* _Exercise materials_:
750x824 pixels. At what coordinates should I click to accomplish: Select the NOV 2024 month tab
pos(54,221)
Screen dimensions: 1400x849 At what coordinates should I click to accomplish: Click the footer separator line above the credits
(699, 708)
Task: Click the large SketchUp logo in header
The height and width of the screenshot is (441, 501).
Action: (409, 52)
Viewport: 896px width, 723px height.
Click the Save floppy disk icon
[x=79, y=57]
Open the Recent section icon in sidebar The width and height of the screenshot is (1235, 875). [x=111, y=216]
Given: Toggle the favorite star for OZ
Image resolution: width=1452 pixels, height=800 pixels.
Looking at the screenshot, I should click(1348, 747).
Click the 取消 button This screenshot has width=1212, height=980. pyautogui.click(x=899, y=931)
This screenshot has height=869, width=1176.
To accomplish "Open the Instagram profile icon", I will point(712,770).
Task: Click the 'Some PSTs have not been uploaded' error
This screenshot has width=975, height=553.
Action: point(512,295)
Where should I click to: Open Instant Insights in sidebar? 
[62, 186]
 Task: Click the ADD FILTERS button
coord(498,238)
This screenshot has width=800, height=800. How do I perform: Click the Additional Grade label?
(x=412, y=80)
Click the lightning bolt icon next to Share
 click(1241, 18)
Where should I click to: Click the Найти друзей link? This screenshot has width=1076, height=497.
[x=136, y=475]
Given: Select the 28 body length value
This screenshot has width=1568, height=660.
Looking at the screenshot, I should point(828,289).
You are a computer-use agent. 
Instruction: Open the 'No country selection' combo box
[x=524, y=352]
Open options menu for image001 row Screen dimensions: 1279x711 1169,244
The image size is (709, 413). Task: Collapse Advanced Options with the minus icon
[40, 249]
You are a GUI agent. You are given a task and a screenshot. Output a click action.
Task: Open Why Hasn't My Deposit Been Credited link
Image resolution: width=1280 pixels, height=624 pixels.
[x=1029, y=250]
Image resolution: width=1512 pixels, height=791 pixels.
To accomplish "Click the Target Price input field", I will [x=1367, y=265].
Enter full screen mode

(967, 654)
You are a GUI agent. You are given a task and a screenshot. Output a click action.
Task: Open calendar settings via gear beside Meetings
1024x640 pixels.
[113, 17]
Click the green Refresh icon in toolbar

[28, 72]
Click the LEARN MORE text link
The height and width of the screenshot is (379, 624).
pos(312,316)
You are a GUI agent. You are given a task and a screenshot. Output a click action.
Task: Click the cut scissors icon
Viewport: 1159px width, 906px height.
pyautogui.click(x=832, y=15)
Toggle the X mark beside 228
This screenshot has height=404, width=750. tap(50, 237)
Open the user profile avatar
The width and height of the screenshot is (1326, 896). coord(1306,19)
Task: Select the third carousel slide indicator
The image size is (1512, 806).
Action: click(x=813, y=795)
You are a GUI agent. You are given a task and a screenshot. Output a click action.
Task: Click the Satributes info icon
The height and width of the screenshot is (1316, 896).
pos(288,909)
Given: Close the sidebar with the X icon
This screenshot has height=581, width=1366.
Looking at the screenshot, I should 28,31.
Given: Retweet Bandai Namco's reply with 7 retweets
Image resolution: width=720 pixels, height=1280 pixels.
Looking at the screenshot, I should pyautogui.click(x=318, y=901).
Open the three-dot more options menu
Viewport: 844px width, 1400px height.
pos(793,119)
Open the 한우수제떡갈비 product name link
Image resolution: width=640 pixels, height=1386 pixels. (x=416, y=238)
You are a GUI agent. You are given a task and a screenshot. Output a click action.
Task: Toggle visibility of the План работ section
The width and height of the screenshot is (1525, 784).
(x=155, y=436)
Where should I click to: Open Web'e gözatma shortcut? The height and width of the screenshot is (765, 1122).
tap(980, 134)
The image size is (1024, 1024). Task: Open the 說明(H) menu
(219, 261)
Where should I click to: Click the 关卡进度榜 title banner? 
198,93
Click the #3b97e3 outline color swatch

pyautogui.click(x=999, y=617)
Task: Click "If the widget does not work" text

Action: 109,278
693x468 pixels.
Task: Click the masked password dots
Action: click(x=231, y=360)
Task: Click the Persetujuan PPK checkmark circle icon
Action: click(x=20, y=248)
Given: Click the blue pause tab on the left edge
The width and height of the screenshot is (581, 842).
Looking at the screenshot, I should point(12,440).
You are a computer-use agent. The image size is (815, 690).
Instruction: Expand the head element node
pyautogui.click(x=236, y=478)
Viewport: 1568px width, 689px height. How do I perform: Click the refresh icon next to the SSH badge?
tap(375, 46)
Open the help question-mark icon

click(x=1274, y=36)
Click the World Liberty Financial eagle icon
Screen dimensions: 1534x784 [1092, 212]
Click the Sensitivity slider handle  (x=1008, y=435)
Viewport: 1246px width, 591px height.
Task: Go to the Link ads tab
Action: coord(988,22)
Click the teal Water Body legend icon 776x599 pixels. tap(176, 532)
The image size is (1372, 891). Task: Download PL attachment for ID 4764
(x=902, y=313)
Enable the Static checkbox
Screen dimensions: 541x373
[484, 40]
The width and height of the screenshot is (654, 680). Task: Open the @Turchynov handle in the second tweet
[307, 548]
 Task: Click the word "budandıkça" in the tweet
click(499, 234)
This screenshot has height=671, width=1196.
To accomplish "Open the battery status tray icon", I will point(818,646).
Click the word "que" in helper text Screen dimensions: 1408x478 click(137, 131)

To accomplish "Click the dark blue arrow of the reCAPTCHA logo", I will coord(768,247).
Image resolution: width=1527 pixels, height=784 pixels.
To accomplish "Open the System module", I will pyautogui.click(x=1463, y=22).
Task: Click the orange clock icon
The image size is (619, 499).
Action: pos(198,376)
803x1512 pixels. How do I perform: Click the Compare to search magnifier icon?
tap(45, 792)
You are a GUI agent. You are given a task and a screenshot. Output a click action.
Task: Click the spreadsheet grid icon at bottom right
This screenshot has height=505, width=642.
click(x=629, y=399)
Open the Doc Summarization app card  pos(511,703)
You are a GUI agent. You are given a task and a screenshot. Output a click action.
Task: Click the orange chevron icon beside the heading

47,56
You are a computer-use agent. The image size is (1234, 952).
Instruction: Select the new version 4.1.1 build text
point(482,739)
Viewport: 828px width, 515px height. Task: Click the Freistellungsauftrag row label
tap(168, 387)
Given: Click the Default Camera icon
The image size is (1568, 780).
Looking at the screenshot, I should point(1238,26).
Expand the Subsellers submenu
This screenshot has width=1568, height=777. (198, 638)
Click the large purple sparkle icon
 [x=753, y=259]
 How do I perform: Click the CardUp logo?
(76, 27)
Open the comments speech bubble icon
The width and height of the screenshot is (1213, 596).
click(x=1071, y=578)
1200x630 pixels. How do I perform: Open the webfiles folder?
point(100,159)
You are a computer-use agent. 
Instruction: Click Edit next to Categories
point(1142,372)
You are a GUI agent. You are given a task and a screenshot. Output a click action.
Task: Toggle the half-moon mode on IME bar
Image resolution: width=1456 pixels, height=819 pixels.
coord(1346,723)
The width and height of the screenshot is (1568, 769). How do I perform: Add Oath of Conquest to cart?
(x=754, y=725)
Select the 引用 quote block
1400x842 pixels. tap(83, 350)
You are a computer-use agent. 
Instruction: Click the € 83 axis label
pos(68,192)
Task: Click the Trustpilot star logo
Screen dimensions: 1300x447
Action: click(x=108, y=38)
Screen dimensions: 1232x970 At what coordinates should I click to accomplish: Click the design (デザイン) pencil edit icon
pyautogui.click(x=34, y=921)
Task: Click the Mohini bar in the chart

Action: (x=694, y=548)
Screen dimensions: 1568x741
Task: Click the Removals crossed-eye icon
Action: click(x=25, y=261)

* _What is required_:
Express everything in the records above from the line containing "I will coord(768,247)." down to the line containing "tap(168, 387)" as a two-column CSV with the headers text and answer. Give one row per record, put each value in a single quoted field, and turn line breaks into spaces.

* _Solution for this exercise_:
text,answer
"To accomplish ""Click the dark blue arrow of the reCAPTCHA logo"",","I will coord(768,247)."
"Image resolution: width=1527 pixels, height=784 pixels. To accomplish ""Open the System module"",","I will pyautogui.click(x=1463, y=22)."
"Task: Click the orange clock icon The image size is (619, 499).","Action: pos(198,376)"
"803x1512 pixels. How do I perform: Click the Compare to search magnifier icon?","tap(45, 792)"
"You are a GUI agent. You are given a task and a screenshot. Output a click action. Task: Click the spreadsheet grid icon at bottom right This screenshot has height=505, width=642.","click(x=629, y=399)"
"Open the Doc Summarization app card","pos(511,703)"
"You are a GUI agent. You are given a task and a screenshot. Output a click action. Task: Click the orange chevron icon beside the heading","47,56"
"You are a computer-use agent. The image size is (1234, 952). Instruction: Select the new version 4.1.1 build text","point(482,739)"
"Viewport: 828px width, 515px height. Task: Click the Freistellungsauftrag row label","tap(168, 387)"